[ACTIVITY]: The output should be every line below that includes the word "agent".

[Stored records]:
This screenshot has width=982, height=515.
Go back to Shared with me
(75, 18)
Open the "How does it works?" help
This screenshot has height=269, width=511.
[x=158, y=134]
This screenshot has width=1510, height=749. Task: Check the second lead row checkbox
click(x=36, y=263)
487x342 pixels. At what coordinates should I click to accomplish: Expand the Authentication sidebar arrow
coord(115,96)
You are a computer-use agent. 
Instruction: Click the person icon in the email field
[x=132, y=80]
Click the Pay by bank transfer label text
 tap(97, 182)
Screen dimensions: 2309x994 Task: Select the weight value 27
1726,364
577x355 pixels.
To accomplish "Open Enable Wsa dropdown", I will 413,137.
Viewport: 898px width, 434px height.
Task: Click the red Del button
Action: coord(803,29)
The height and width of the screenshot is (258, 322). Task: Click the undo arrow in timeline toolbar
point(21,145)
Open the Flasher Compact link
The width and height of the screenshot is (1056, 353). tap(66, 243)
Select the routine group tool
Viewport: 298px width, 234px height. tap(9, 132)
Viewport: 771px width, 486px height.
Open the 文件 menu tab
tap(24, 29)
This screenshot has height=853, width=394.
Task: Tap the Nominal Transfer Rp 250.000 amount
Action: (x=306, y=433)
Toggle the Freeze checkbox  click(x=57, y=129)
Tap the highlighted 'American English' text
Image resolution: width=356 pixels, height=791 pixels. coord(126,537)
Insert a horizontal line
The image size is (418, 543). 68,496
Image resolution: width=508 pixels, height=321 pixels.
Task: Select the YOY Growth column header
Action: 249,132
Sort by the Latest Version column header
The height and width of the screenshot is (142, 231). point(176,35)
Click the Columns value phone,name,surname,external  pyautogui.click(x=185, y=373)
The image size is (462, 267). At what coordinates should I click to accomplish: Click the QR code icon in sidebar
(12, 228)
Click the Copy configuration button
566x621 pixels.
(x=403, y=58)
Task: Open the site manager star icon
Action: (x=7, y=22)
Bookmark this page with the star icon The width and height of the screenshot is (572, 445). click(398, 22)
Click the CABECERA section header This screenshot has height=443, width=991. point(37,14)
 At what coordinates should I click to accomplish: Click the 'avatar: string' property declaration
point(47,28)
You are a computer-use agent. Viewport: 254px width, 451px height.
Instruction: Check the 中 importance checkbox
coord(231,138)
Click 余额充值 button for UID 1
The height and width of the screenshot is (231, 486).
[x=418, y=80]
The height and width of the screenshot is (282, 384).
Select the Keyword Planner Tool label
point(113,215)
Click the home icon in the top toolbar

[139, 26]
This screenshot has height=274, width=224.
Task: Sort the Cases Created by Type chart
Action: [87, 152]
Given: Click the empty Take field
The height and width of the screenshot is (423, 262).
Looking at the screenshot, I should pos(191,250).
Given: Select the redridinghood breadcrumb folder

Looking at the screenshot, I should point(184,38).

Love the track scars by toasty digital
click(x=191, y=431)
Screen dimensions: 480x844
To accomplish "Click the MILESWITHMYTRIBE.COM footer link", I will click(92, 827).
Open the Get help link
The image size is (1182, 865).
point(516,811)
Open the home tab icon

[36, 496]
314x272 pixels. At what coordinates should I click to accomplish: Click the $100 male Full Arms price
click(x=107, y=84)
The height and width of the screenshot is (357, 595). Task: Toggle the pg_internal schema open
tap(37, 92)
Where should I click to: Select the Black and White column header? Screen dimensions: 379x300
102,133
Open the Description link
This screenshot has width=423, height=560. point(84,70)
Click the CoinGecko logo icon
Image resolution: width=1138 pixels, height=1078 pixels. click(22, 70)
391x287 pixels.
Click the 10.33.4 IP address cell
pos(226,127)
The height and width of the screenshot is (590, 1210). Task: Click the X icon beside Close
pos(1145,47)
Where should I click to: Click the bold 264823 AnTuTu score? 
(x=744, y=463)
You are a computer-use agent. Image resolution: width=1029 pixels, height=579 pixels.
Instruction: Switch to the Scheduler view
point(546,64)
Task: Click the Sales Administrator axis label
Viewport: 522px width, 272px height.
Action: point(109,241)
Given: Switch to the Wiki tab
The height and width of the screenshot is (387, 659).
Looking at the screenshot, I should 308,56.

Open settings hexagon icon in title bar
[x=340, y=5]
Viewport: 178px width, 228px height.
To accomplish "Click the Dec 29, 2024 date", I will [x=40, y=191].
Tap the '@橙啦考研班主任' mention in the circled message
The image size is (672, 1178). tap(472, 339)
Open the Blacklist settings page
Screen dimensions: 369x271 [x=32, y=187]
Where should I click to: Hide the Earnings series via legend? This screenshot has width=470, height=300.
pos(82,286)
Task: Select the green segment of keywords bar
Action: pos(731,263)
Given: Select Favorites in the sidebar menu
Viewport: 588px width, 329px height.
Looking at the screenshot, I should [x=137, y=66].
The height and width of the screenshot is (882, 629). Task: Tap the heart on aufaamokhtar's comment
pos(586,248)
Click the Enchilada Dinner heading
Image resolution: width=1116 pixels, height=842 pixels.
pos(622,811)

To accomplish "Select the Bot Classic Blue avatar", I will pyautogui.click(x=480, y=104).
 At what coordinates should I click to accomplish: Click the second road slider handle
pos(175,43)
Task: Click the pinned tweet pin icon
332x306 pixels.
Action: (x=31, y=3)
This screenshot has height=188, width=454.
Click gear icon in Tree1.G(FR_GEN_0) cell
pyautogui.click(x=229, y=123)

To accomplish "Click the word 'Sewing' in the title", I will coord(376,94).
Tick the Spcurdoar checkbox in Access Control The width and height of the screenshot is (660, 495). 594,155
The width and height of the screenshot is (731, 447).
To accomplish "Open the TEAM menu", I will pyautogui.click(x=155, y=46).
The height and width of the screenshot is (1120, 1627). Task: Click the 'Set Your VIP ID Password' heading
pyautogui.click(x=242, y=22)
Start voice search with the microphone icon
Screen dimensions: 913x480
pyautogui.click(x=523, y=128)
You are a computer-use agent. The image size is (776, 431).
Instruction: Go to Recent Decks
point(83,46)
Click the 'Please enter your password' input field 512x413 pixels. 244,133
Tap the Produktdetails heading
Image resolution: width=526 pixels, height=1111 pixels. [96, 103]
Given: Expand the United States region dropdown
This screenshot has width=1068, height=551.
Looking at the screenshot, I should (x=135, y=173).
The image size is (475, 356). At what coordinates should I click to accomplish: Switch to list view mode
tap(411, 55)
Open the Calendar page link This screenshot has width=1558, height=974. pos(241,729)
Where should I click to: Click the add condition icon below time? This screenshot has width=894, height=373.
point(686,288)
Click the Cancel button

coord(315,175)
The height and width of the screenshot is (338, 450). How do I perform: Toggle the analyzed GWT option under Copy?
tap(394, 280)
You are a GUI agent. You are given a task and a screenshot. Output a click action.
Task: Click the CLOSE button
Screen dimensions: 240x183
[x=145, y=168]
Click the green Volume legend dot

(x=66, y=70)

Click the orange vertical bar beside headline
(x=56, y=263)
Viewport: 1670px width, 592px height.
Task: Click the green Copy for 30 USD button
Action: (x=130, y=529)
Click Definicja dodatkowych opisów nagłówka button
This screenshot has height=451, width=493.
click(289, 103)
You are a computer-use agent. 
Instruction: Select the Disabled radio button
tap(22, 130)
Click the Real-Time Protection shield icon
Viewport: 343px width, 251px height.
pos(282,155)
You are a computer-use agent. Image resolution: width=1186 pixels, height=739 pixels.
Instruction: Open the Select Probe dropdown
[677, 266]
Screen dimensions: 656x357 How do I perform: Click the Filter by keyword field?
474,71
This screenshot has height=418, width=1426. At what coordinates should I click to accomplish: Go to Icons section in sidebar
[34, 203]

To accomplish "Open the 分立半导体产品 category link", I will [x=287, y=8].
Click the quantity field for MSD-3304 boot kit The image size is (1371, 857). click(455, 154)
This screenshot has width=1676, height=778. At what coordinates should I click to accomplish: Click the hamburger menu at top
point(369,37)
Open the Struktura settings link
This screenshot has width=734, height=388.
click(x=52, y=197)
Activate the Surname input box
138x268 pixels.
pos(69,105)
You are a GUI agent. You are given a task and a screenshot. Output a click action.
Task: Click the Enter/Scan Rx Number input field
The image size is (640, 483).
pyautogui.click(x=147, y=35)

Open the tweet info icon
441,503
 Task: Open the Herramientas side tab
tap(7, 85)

[ANSWER BELOW]:
You are a computer-use agent. 
You are a computer-use agent. Viewport: 254px width, 451px height.
You are a computer-use agent. Image resolution: width=1029 pixels, height=579 pixels.
You are a computer-use agent. The image size is (776, 431).
You are a GUI agent. You are given a task and a screenshot. Output a click action.
You are a computer-use agent. 
You are a computer-use agent. Image resolution: width=1186 pixels, height=739 pixels.
You are a GUI agent. You are given a task and a screenshot. Output a click action.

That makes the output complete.